+++ SUPPLIED MATERIAL +++

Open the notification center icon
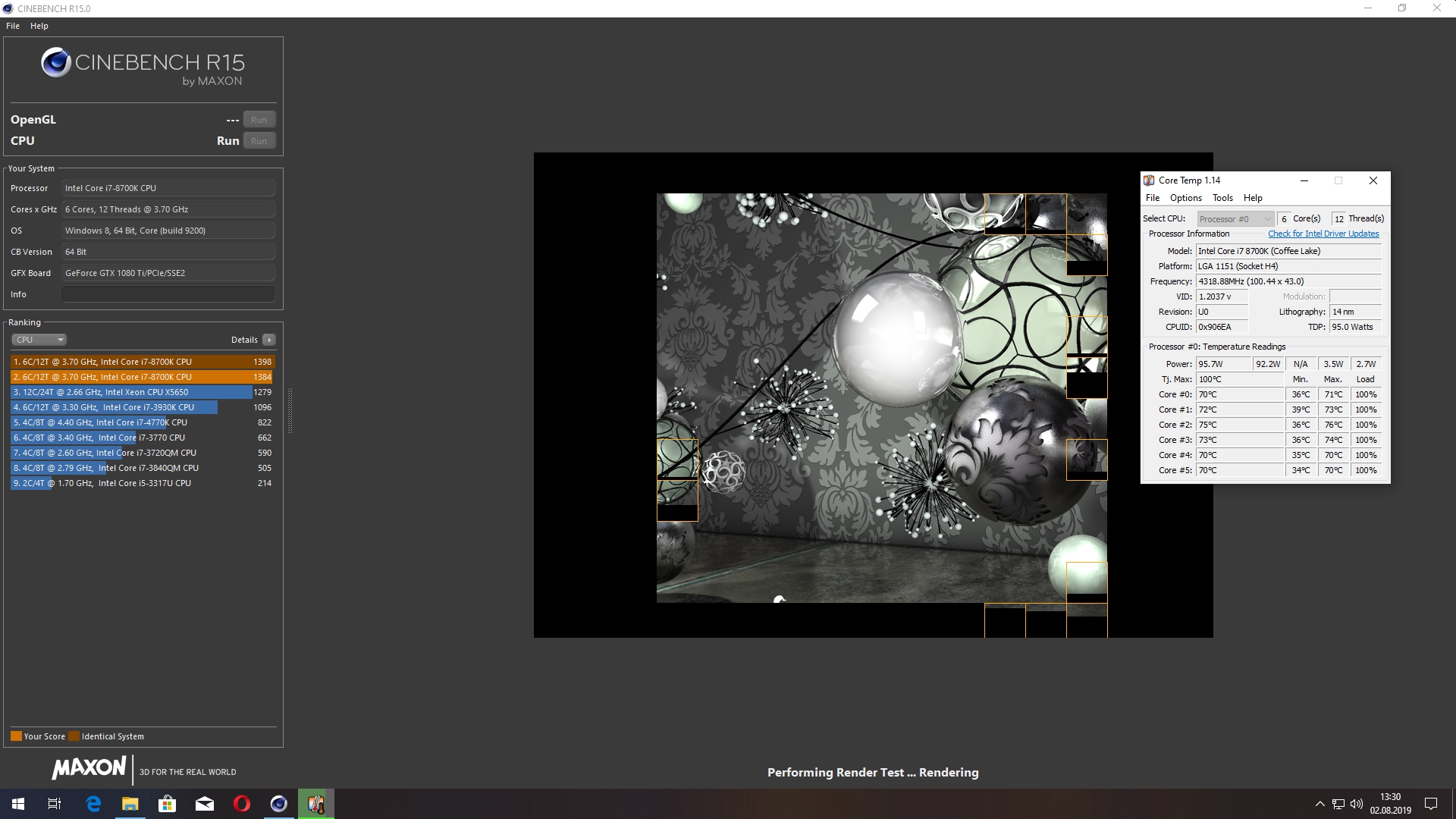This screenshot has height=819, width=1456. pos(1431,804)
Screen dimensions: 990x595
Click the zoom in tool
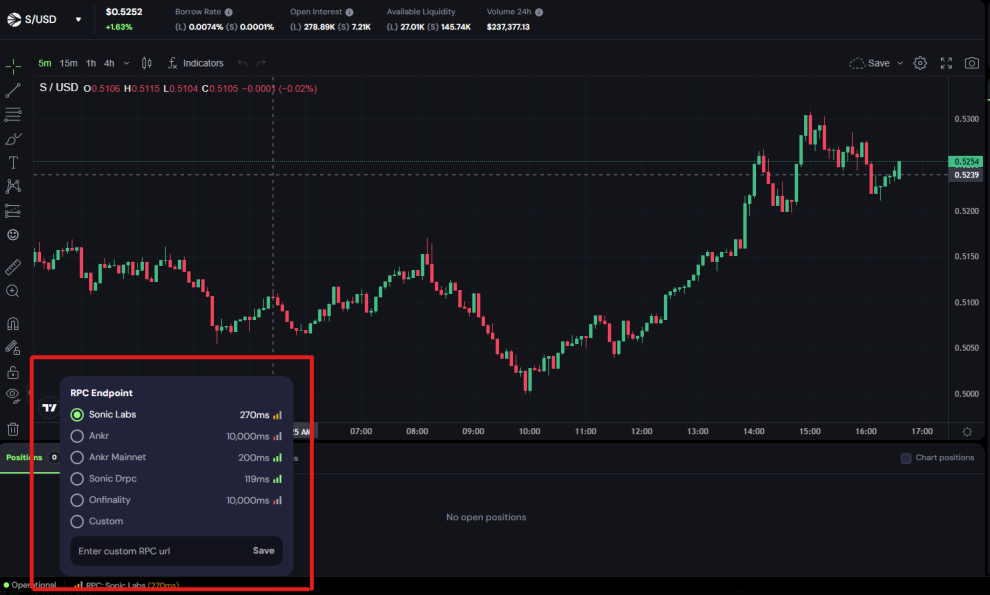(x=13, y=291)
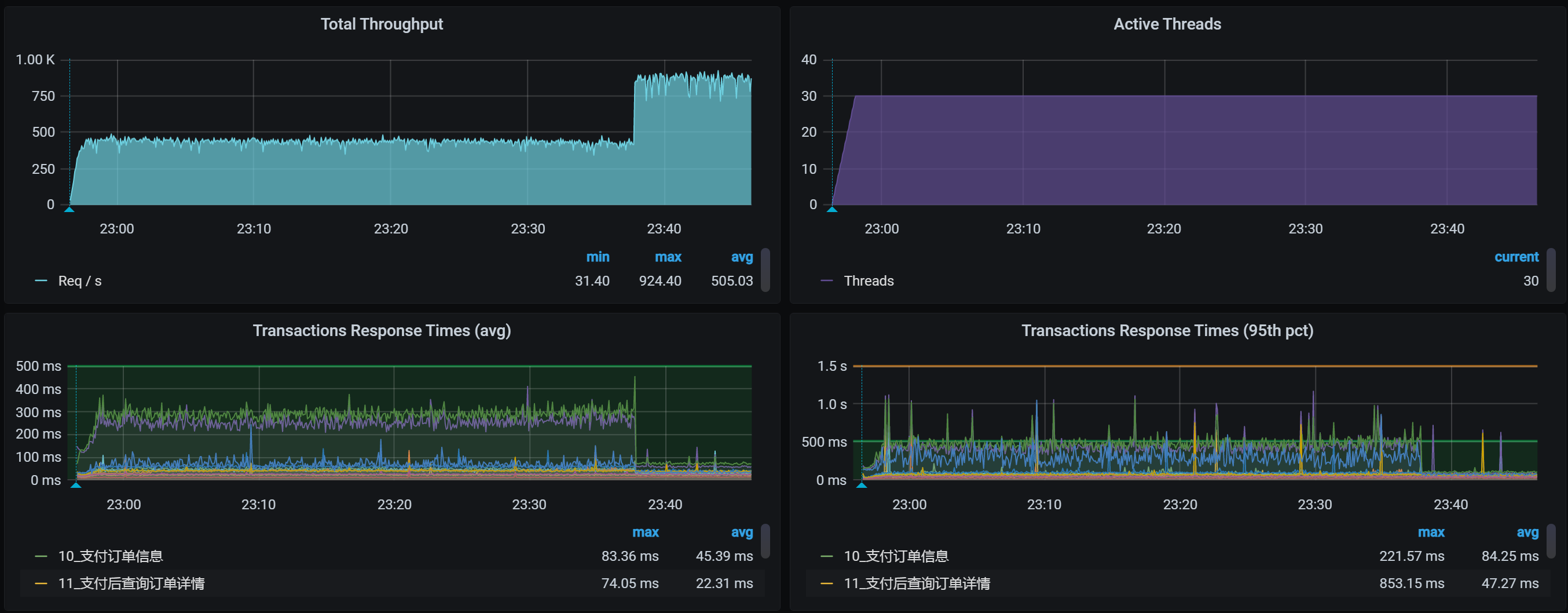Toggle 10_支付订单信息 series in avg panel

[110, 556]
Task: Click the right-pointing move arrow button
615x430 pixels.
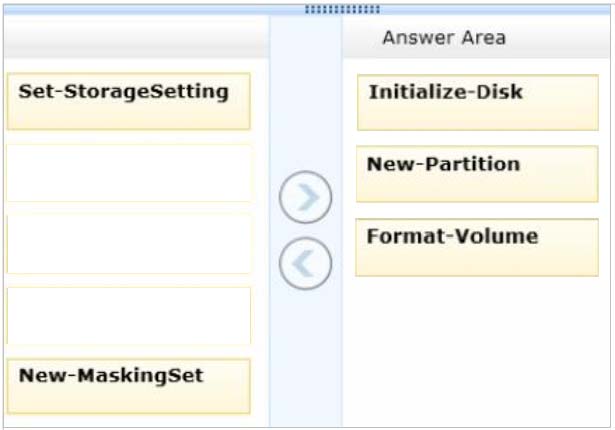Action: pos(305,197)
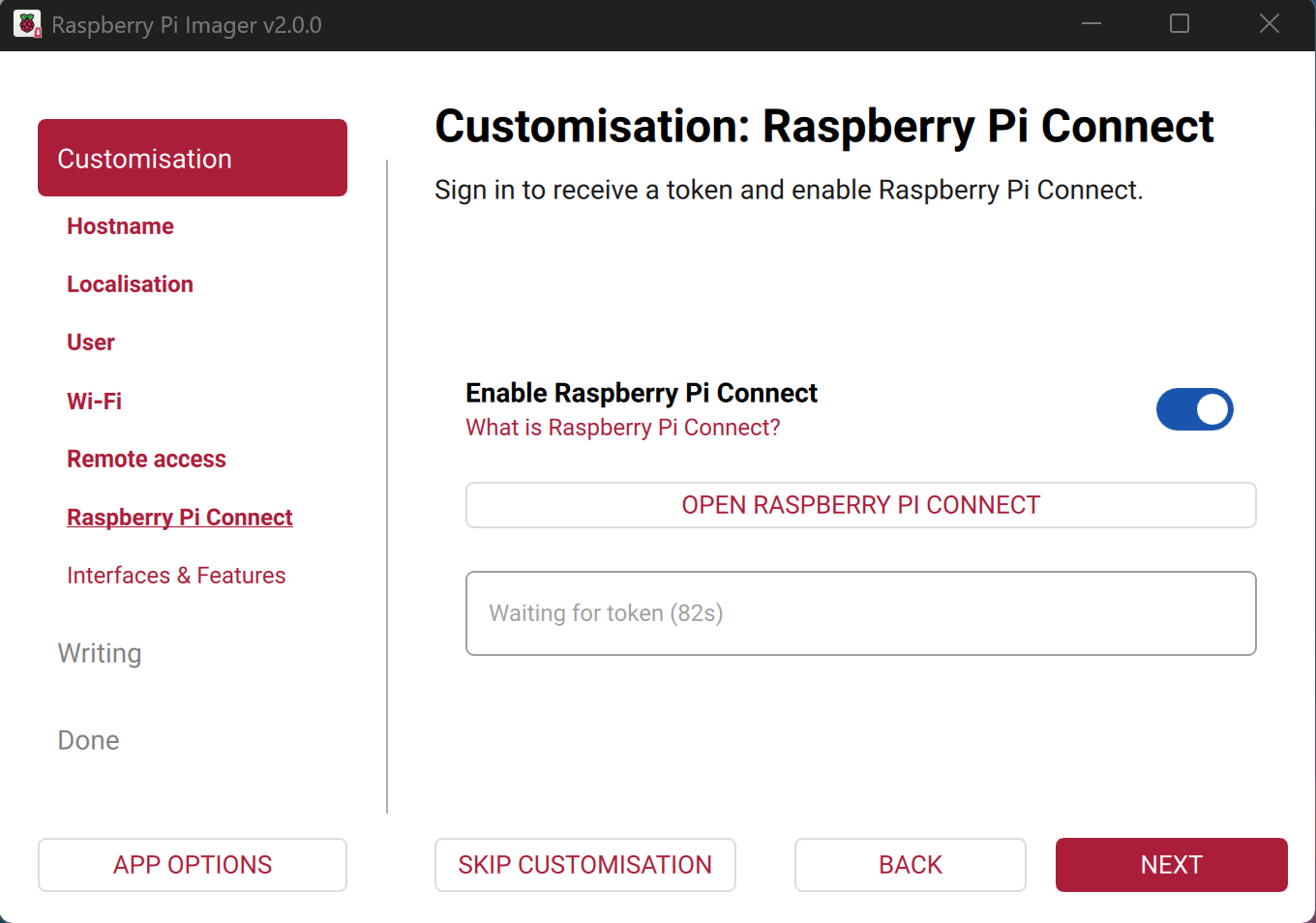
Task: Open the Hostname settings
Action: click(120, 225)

+++

[WRITTEN TASK]: Copy out the lines verbatim, starting at the line that contains "Task: Click the" and ending at the last of the lines, with both ends included. Omit the pictures from your answer.

[EXERCISE ANSWER]:
Task: Click the right-pointing move arrow button
615x430 pixels.
Action: pos(305,197)
Task: Open the Hostname settings
Action: click(120, 225)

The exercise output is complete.